There were 499 households, out of which 34.5% had children under the age of 18 living with them, 60.3% were married couples living together, 5.8% had a female householder with no husband present, and 31.1% were non-families. 26.9% of all households were made up of individuals, and 13.6% had someone living alone who was 65 years of age or older. The average household size was 2.45 and the average family size was 3.01.

In the CDP, the population was spread out, with 27.6% under the age of 18, 4.9% from 18 to 24, 27.6% from 25 to 44, 22.9% from 45 to 64, and 17.0% who were 65 years of age or older. The median age was 40 years. For every 100 females there were 93.7 males. For every 100 females age 18 and over, there were 95.0 males.

The median income for a household in the CDP was $43,676, and the median income for a family was $52,708. Males had a median income of $47,404 versus $19,545 for females. The per capita income for the CDP was $20,677. About 4.2% of families and 7.1% of the population were below the poverty line, including 8.0% of those under age 18 and 7.0% of those age 65 or over.

The nearby Stillwater Mine has a great effect on the population of the area. Although the population remains relatively constant with a slight increase, mining families are generally more transient than the local farming community so a slight change around town and especially at the schools is ever present.

Historical population
| Census | Pop. | Note | %± |
| 2000 | 1,234 |  | — |
| 2010 | 1,150 |  | −6.8% |
| 2020 | 1,000 |  | −13.0% |
U.S. Decennial Census

== Education==

Absarokee has two school locations. The elementary school is located on the south side of town in the former high school. Two older buildings on the campus are no longer used for educational purposes. The new high school (1989) is shared by both the junior high school and high school students.
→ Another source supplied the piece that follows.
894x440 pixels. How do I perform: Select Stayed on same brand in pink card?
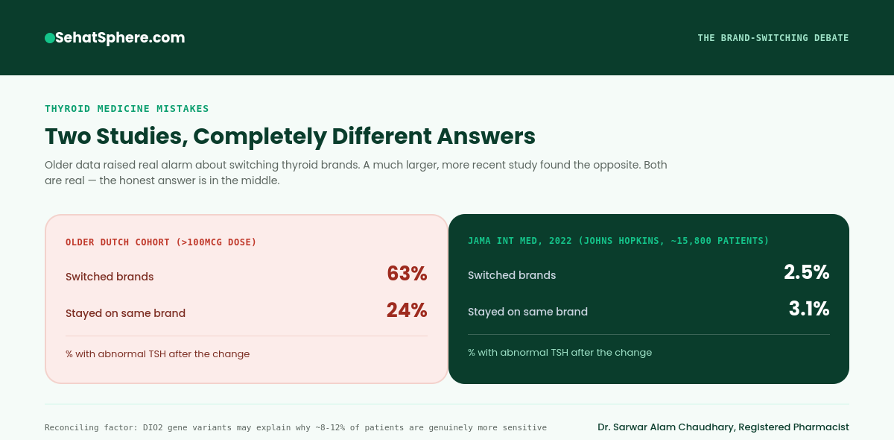point(125,313)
Absarokee High School is a class C school (less than 108 students) which helps determine athletic competitions. The most notable difference in class C schools is that they play eight-man football, which is basically eleven-man football with no tackles and one split-end instead of two wide receivers.

Absarokee's sport teams are called the Huskies and the school colors are orange and black.

==Media==
The Stillwater County News is a newspaper serving the area. It is printed weekly and also available online.

The town receives radio and television from the wider Billings area.